Terugkeerbesluit en inreisverbod met betrekking tot Albanese vreemdeling

In deze zaak heeft de Rechtbank Den Haag op 17 augustus 2021 uitspraak gedaan in een bestuursrechtelijke procedure tussen een Albanese eiser en de Staatssecretaris van Justitie en Veiligheid. De eiser had beroep ingesteld tegen een terugkeerbesluit en een inreisverbod dat hem was opgelegd, waarbij verweerder een vertrektermijn van nul dagen had vastgesteld en een inreisverbod voor de duur van twee jaar. De rechtbank heeft vastgesteld dat de eiser, geboren in 1996, niet is verschenen op de zitting, terwijl de verweerder zich wel heeft laten vertegenwoordigen.

De rechtbank heeft overwogen dat de verweerder op basis van artikel 62, tweede lid, van de Vreemdelingenwet 2000 (Vw) het recht had om de vertrektermijn te verkorten naar nul dagen, gezien het risico op onttrekking. De eiser had niet aannemelijk gemaakt dat hij zelfstandig naar Albanië kon terugkeren, ondanks zijn verklaringen dat hij dat wilde. Daarnaast heeft de rechtbank geoordeeld dat de motivering van het inreisverbod voldoende was, ondanks de bezwaren van de eiser dat hij geen toekomst had in Albanië en naar Groot-Brittannië wilde reizen.

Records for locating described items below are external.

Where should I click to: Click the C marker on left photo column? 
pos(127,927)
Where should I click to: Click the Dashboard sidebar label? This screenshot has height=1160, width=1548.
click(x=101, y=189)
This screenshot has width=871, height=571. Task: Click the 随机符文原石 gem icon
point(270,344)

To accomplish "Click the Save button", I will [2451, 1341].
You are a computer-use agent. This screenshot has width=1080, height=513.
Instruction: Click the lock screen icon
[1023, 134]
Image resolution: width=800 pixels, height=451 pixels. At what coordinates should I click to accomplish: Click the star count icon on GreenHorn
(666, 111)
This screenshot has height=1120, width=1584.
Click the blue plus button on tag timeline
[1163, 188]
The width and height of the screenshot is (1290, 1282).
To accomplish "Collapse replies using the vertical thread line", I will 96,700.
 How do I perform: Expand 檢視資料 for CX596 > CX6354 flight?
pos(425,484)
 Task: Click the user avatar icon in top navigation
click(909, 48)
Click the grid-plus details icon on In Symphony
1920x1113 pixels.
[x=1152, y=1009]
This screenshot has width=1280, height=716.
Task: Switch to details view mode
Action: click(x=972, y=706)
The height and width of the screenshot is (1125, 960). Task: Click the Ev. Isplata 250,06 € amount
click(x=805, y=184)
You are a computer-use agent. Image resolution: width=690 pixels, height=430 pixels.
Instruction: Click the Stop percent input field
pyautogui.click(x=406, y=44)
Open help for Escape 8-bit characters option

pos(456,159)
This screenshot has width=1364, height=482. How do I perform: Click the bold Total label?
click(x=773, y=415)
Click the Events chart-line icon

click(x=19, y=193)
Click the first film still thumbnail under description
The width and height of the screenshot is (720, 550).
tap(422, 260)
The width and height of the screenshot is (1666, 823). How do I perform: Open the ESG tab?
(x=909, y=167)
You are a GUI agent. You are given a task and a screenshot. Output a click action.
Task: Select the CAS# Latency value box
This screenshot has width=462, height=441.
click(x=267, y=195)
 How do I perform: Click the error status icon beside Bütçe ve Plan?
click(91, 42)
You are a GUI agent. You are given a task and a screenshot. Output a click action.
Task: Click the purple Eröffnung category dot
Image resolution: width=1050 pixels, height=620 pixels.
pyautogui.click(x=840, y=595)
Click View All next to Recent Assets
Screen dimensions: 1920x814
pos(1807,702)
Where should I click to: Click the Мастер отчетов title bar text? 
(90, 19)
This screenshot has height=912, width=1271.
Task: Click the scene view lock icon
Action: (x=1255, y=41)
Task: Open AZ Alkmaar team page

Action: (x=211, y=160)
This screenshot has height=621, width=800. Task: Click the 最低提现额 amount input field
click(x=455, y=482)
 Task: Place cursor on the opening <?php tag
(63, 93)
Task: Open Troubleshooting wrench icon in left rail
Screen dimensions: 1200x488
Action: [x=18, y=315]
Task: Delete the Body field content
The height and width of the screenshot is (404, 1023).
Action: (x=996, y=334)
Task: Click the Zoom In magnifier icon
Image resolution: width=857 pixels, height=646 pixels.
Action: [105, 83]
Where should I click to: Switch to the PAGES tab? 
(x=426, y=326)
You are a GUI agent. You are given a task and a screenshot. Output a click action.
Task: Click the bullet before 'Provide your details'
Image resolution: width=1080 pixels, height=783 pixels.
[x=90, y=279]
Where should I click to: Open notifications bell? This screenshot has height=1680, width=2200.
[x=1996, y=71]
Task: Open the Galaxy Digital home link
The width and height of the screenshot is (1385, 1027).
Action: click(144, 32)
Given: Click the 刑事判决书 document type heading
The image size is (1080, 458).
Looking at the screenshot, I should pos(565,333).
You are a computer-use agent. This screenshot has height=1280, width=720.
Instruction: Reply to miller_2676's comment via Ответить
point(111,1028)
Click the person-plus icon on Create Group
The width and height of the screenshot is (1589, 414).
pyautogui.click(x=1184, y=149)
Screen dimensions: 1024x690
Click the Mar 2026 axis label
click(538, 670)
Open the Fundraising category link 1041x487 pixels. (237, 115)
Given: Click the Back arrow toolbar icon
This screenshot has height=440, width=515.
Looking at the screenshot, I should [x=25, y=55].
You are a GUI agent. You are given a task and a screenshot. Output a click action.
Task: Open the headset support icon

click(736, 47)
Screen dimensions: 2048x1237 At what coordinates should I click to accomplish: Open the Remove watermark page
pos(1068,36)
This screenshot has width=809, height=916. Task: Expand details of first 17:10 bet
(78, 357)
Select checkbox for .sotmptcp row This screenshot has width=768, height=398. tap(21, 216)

De rechtbank heeft ook de vraag van schadevergoeding behandeld, maar heeft geoordeeld dat de maatregel van bewaring niet onrechtmatig was en dat er geen aanleiding was voor een proceskostenveroordeling. Uiteindelijk heeft de rechtbank de beroepen ongegrond verklaard en het verzoek om schadevergoeding afgewezen. De uitspraak is openbaar gemaakt op 17 augustus 2021.

Uitspraak

RECHTBANK DEN HAAG

Zittingsplaats Utrecht Bestuursrecht
zaaknummers: NL21.11886 en NL21.11851
uitspraak van de enkelvoudige kamer in de zaak tussen
[eiser], eiser
V-nummer: [V-nummer]
(gemachtigde: mr. M.H.K. van Middelkoop), en
de Staatssecretaris van Justitie en Veiligheid, verweerder (gemachtigde: mr. N. Jansen).

Procesverloop

Bij besluit van 20 juli 2021 (bestreden besluit 1) heeft verweerder aan eiser een terugkeerbesluit en inreisverbod voor de duur van twee jaar opgelegd. Verweerder heeft op diezelfde dag aan eiser de maatregel van bewaring (bestreden besluit 2) op grond van artikel 59, eerste lid, aanhef en onder a, van de Vreemdelingenwet 2000 (Vw) opgelegd.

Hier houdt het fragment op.